Because Patrick was a fine writer, Bruce’s own literary achievements tend to be under-estimated, even by Sean French. I’ve read several of Bruce’s books, and they are interestingly different from the run of the mill whodunits of the time, though one or two of them show the same weird adoration of Stalin and Soviet Russia. But there’s no doubt that Patrick is, and will remain, better remembered, and these three books, taken together, provide copious fascinating nformation about a life of soured brilliance.

Another thing about Bruce, by the way (sorry, I just can’t resist trivia.) His godfather was Sir Arthur Conan Doyle.

Sunday, 12 April 2009

The Adventures of Margery Allingham


Some years ago, I read a very good biography of the accomplished Golden Age writer Margery Allingham, written by Julia Thorogood. The Adventures of Margery Allingham, which I’ve just acquired, turns out to be an updated version of that book, appearing under the author’s current name of Julia Jones. The publisher, originally Heinemann, is now Golden Duck, which I imagine is in effect a private venture run by the author, or someone based in her (and Allingham’s) neck of the woods in Essex.

The first edition appeared in 1991, and the 2009 version boasts an introduction by the best-selling novelist Nicci Gerrard (who also forms half of the ultra-successful writing partnership Nicci French). There is also an afterword, which tells the amazing story of how Allingham’s husband Pip (Philip Youngman Carter, a notable illustrator and occasional writer) was the father of a child borne by Nancy Spain, herself a detective novelist and tv personality of the 1950s, and something of a lesbian icon in the days when lesbianism was not as widely discussed and celebrated as it is today.

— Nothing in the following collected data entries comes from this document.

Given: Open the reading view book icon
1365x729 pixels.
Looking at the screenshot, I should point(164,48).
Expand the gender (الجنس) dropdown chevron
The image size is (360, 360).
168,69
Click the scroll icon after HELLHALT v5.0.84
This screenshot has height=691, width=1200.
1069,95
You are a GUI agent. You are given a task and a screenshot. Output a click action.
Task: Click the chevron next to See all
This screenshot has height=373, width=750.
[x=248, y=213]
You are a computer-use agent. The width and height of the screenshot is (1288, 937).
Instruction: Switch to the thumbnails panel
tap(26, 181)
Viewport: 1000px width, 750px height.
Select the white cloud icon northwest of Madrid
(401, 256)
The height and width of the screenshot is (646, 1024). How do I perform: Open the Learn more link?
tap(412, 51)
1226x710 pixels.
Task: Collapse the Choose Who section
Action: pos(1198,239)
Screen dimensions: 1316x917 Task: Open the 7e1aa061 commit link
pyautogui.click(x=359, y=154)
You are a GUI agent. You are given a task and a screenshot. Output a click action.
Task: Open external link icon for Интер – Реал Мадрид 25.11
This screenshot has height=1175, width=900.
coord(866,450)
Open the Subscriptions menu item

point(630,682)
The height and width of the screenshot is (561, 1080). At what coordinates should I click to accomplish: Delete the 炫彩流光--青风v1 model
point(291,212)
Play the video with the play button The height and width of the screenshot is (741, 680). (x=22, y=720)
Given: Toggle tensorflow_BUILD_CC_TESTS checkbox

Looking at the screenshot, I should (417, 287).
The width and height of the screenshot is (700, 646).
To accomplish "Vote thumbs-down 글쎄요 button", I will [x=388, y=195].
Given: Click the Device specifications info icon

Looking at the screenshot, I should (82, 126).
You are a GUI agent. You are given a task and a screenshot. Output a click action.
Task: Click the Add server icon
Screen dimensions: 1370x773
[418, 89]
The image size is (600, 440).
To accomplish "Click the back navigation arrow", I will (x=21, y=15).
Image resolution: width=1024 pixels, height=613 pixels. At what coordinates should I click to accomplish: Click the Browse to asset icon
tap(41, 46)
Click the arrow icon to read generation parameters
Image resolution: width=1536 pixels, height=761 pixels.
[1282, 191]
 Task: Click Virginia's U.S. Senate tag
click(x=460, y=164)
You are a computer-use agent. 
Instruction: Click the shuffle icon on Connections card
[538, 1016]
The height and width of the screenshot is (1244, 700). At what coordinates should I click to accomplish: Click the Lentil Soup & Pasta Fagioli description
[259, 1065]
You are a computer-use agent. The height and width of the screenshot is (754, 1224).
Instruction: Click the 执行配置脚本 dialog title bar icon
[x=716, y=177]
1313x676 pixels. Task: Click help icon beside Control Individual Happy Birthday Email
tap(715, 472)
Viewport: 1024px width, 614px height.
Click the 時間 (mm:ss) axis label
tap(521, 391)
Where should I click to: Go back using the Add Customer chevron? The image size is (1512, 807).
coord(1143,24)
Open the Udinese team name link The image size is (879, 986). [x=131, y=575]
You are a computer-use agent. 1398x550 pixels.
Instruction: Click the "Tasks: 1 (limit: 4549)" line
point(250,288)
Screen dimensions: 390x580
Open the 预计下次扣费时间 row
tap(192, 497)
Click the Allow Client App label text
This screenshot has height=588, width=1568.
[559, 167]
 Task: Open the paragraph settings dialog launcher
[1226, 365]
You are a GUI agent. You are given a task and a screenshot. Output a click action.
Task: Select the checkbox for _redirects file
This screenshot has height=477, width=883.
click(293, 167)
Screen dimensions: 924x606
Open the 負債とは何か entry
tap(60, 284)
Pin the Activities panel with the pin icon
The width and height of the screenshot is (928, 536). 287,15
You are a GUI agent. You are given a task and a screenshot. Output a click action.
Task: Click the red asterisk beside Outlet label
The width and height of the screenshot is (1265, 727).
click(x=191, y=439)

The book is so good, and the material so worthwhile, that I think it is a real pity that Julia Jones did not engage in a proper re-writing of the book for its second incarnation. The afterword is short and has an unsatisfactory ‘tacked-on’ feeling – it would have been better to have integrated the latest revelations into the Allingham story as a whole. I wasn’t really convinced that the money I spent on the book was worth it. But if you haven’t read the first edition, and you’re interested in Allingham and her work, the investment would certainly be justified, for Julia Jones is a good writer who definitely knows her stuff.

On a separate note, I send my thanks to that marvellous blogger Dorte H, for her ‘Grasshopper Award’. I don’t know how inspirational this blog really is, but I very much appreciate the comments and input of Dorte, and her own blog is a consistently delightful read.